Lo ha sempre riconosciuto il lord lombardo padre del fenomeno che ha globalizzato la società, sulla spinta della Triennale del ’48. Suo padre Pier Giulio era architetto (progettista insieme a Grippini, Muzio e Portaluppi del Palazzo dell’Arengario), ma muore giovane. E Vico, nato nel 1920, si laurea al Politecnico nel ’45. Nelle interviste non ricordava il primo lavoro fatto, ma la prima sedia ad esser prodotta in materiale plastico, sì, concepita nel 1966/’67, rossa. Sarà un successo internazionale, accolta nei musei.

Sottile come la gamba di una comune sedia di legno: “L’ho risolta utilizzando la caratteristica di uno stampo di materiale plastico formato da un semplice foglio di 3 millimetri di spessore con una semplice sezione a ’S’; molto resistente che dava all’oggetto una chiara parentela con le sedie comuni senza gambe da elefanti e non da sedia. È stato un divertente lavoro col falegname modellista sul modello in legno”, spiegava, precisando che il design non si fa in solitudine come l’architettura, ma parlando chiaramente. Perché è un lavoro di relazione: 7/8 persone riunite intorno al tavolo, dando fiducia a chi fa l’oggetto con la macchina (“sono le macchine che fanno le cose”). E deve quindi risultare elegante, comodo, funzionale, in serie, cioè il contrario delle stile (“e della moda, niente a che fare con l’autunno e l’inverno”). Deve durare tanto.

Fondamentale il sodalizio con l’industria. Non a caso valorizzato nella mostra australiana, curata dalla Fondazione Magistretti con Maria Vittoria Capitanucci, e che vede il contributo di Artemide, Cassina, De Padova, Flou e Oluce, espositori di icone leggendarie, lampade, tavoli, letti, librerie, e ovviamente sedie. Caratterizzate dalla semplicità: “La cosa più complicata del mondo. Deriva dal togliere. Ho sempre cercato di guadagnarmi questo complimento, da parte di chi davanti a un mio oggetto dicesse che avrebbe potuto farlo lui. Ma sa cosa avrei voluto davvero fare io? L’ombrello!”.

Fino alla fine nel 2006, Magistretti affascinava nel suo studio vicino al Conservatorio, riandando alla Milano dei giovani che come lui avevano frequentato il Parini: “Anche per il design, la migliore preparazione è la cultura, la cultura classica”. Appunto, il segreto della semplicità (oltre al segreto delle fabbriche produttrici). Insieme alla biografia, la mostra illustra accanto al design le opere forse meno note che testimoniano l’approccio all’urbanistica.
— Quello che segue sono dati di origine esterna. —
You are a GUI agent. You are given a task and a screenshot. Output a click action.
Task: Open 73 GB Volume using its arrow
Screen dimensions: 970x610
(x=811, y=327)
Maturato con il boom edilizio, pure nel dopoguerra, peraltro indagando le potenzialità della prefabbricazione e della standardizzazione applicate all’edilizia.

Per tutti gli anni 50, realizza insediamenti per l’Ina-Casa, e partecipa all’esperienza del quartiere sperimentale Qt8 per l’Ottava Triennale (1948), della quale cura infatti la sezione sull’industrializzazione edilizia assieme a Chessa. A Milano, celebre diventa la sua Torre al Parco (Parco Sempione), 1953-56, quando il Comune ordinava di realizzare, sì, un edificio sviluppato in altezza, sostituendolo a quello a corte ipotizzato dal piano regolatore per quell’area, ma mantenendo inalterata la cubatura già approvata, così da coprire un terzo circa del lotto a disposizione (450 metri quadrati su 1.200 totali), per il resto occupato da un giardino e da un parcheggio privato pavimentato in porfido, sotto cui si sviluppano i tre piani interrati della torre.
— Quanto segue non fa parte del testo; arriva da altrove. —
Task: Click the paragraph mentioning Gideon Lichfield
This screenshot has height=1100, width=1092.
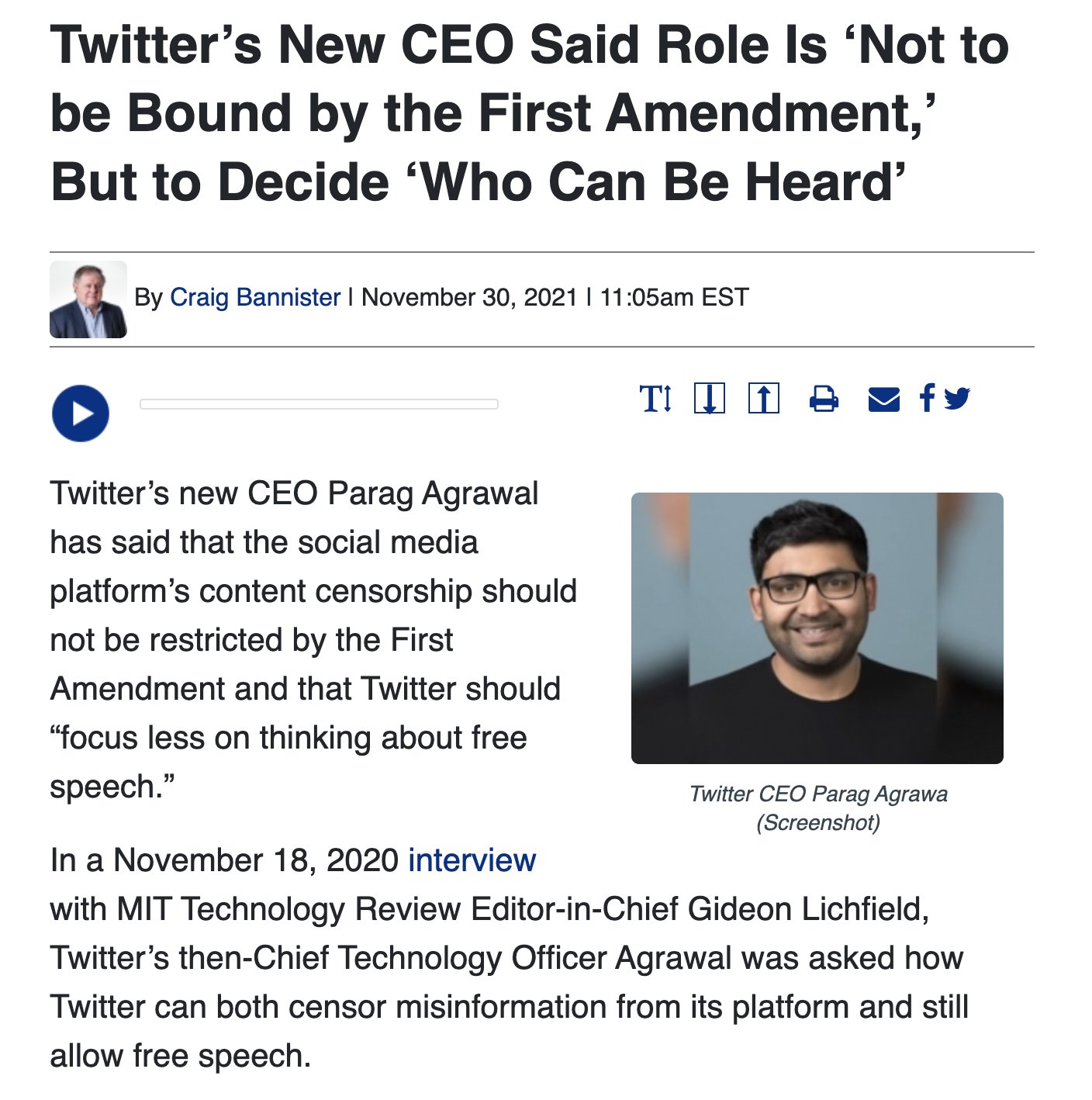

A consacrare Magistretti architetto nel panorama teorico è la presentazione all’ultimo Ciam (Congrès International d’Architecture Moderne, Otterlo, Olanda), nel 1959, della sua Casa Arosio, appena completata nella pineta di Arenzano. E quando per gli Arosio, in Sardegna, nella Gallura che vanta la Costa Smeralda, farà anche due piccole residenze denominate “ville-garage”, saranno rispettosamente adagiate nel territorio amico.